## SUPPLIED TEXT:
BEGIN
On Sat, Aug 25, 2012 at 03:26:33PM +0200, Rhialto wrote:
> I think that the vast majority of software that uses configure scripts
> also uses pkgconfig,  these days.

IMHO, I think that the use of pkg-config is unfortunate.

> As I understand it, pkgconfig is used to determine *where* something is
> on the system. This rather varies a lot over systems - even between
> various Linux distributions, I believe. Not to mention other Unix
> systems; I use NetBSD where packages are installed (by default) under
> /usr/pkg, but I expect that you can change that and that configure +
> pkgconfig should cope with that.

The config files tha pkg-config are looking for are in the expected location,
but not all RPM packages update/create the file that pkg-config is looking
for.  In the case of pan, the info for GMIME doesn't exist, even though
GMIME is installed on the system.  As a result, configure gives up instead
of looking at the default install location for libraries, etc., or even using
rpm tools to determine if it is installed and where.

If all of the packages that get installed created the cofig files that
pkg-config is looking for, then I wouldn't have an issue.  But, not all do,
so to solely depend on it, IMHO, is shortsighted.

> Pkgconfig also supplies the compilation and link options that are
> necessary to use some library.  It would be impossible to put all
> thinkable combinations of that in a configure script in an attempt to
> find out which options to use.
END
## DATASET EXTRACT:
BEGIN
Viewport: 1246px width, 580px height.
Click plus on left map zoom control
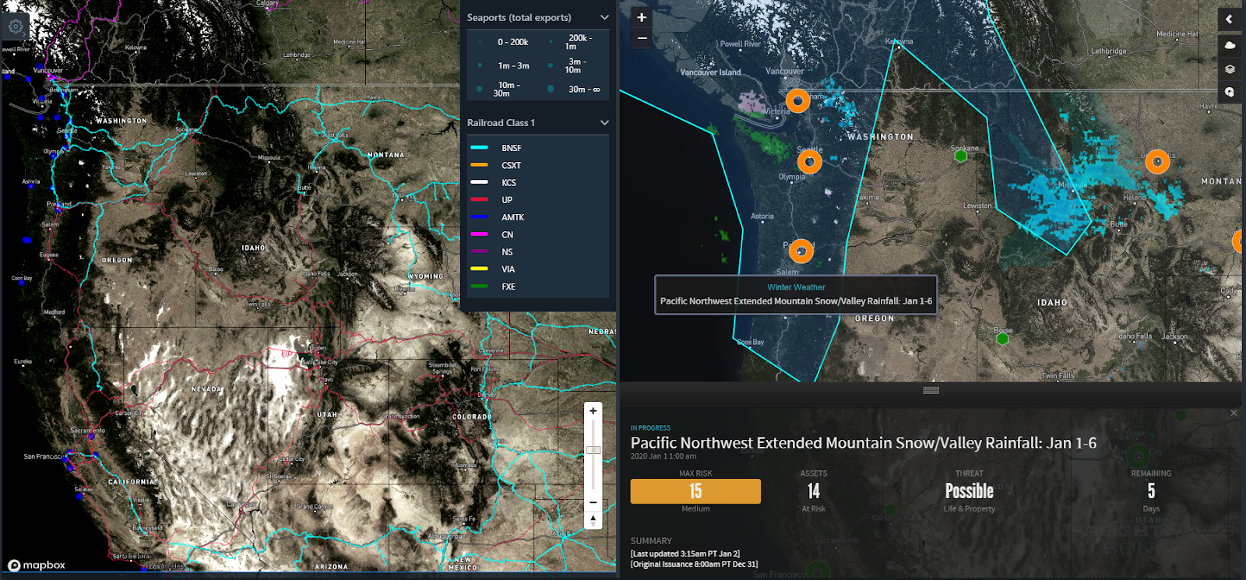pyautogui.click(x=593, y=411)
END
## GIVEN REQUEST 1:
Rewrite the paragraph of the pkg-config message that begins "The config files" more briefly, keeping its main facts.
## GIVEN REQUEST 2:
Reproduce the stretch of the pkg-config message from "If all of the" through "IMHO, is shortsighted.".

## RESPONSE 1:
The files pkg-config looks for are in the expected location, but not every RPM package creates or updates them. For pan, the GMIME file is missing even though GMIME is installed. So configure gives up instead of checking the default library location or using rpm tools to find the installed package.

## RESPONSE 2:
If all of the packages that get installed created the cofig files that
pkg-config is looking for, then I wouldn't have an issue.  But, not all do,
so to solely depend on it, IMHO, is shortsighted.